By Gretel Kahn
“These newsrooms desperately need the help these technologies provide, but they’re the ones being left out because they work in languages that are considered low-resource, so they are not a big priority for tech companies to support.”
Since the launch of ChatGPT in 2022, newsrooms have been grappling with both the promise and the peril posed by generative AI. But not every publisher is equally prepared to pursue these opportunities. While newsrooms in the U.S. and Europe innovate and experiment with large language models (LLMs), many newsrooms in the Global South are being left behind.
While AI models in languages like English, Spanish, and French have ample training and resources, profound linguistic and cultural biases embedded within many mainstream AI tools pose substantial challenges for newsrooms and communities operating outside of dominant Western languages and cultural contexts.
For these newsrooms, gaps in data aren’t merely technical glitches but existential threats to their ability to participate equitably in this evolving digital ecosystem. What threats does this lack of data present to newsrooms in the Global South? How can these AI gaps be narrowed? To answer these questions, I spoke to six journalists and experts from India, the Philippines, Belarus, Nigeria, Paraguay, and Mali who are aiming to level the field.

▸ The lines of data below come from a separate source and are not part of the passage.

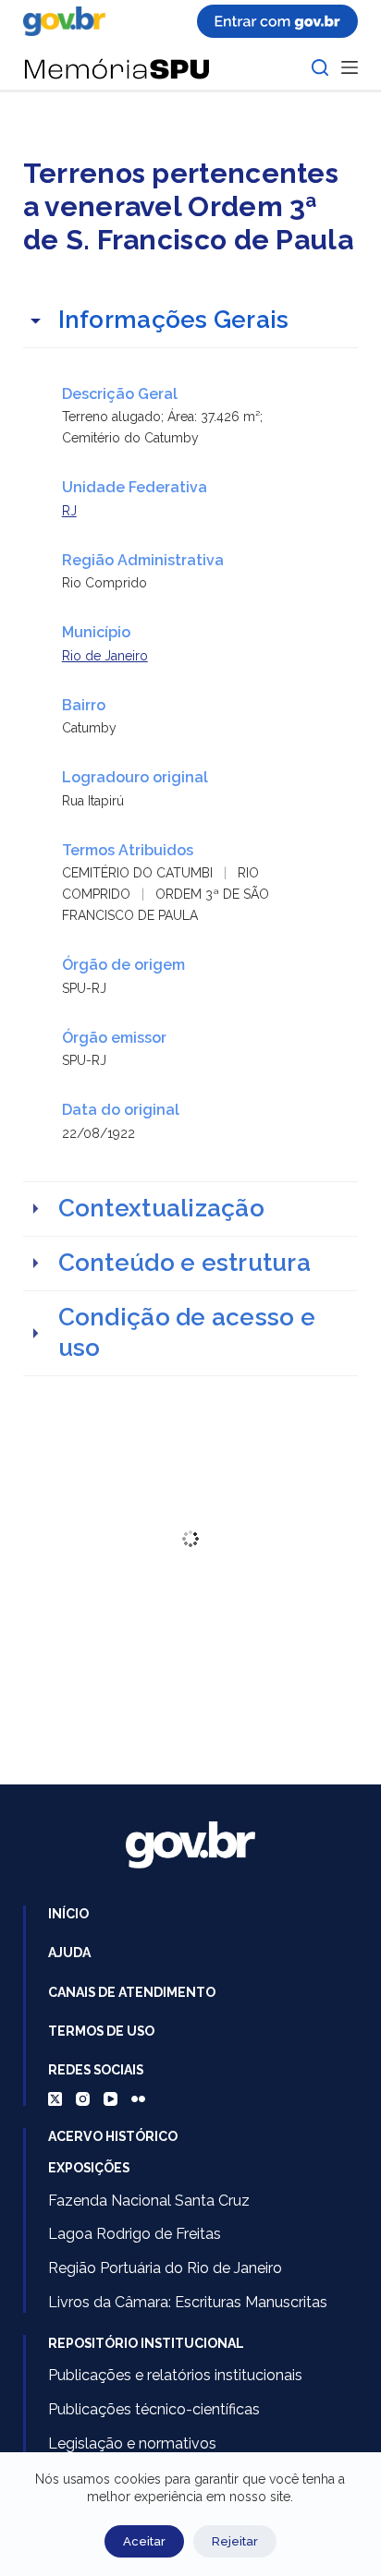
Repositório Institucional (146, 2343)
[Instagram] (83, 2099)
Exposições (88, 2167)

What AI can (and can’t) do for low-resource languages
AI tools do not work well (or at all) for local, regional, and indigenous languages, according to all the sources I spoke to. This is particularly evident in countries where many of these languages are spoken beyond dominant ones like English, Spanish, or French. This language gap exacerbates inequalities for newsrooms and communities that operate in non-dominant languages.
Jaemark Tordecilla is a journalist, media advisor, and technologist from the Philippines focusing on AI and newsroom innovation. Having worked as a consultant for newsrooms across Asia, Tordecilla has seen a lot of curiosity among journalists about AI, but uptake has been mixed. For transcriptions — the AI functionality he has seen used the most — cost and language have often been an issue.
“For the longest time, [transcription] worked well for English and it didn’t work at all for Filipino, so journalists in the Philippines are only very recently getting to use these tools for their own reporting, but cost is an issue,” he said.
He described instances where journalists in the Philippines were forced to share accounts for paid subscriptions to transcription tools, which can create security issues. Things are even worse for journalists who use regional languages, for which these tools are essentially useless.
“The roll-out for support for regional languages has been slow and they are being left behind,” he said. “If your interview is in a regional language, then obviously you can’t use AI to process that. You can’t use AI to translate that into another language. You can’t use AI to say monitor town hall meetings in a regional language and make [them] more accessible to the public.”
Indian journalist Sannuta Raghu, who heads Scroll.in’s AI Lab and is now a journalist fellow at the Reuters Institute, has documented what these linguistic and cultural inequities look like in practice for newsrooms like hers.
AI tools don’t work very efficiently for most of the 22 official languages in India. Raghu listed issues like inaccurate outputs, hallucinations, and incorrect translations. A big issue, she said, is that, for a long time, AI tools were unable to account for nuances in language. Unlike English, for example, many Indian languages have large differences between spoken and written discourse.
“Asian countries speak in code-mixed language — for example, using multiple Hindi words and English words in a normal conversation,” she said, “which means we need rich enough data to be able to understand that.”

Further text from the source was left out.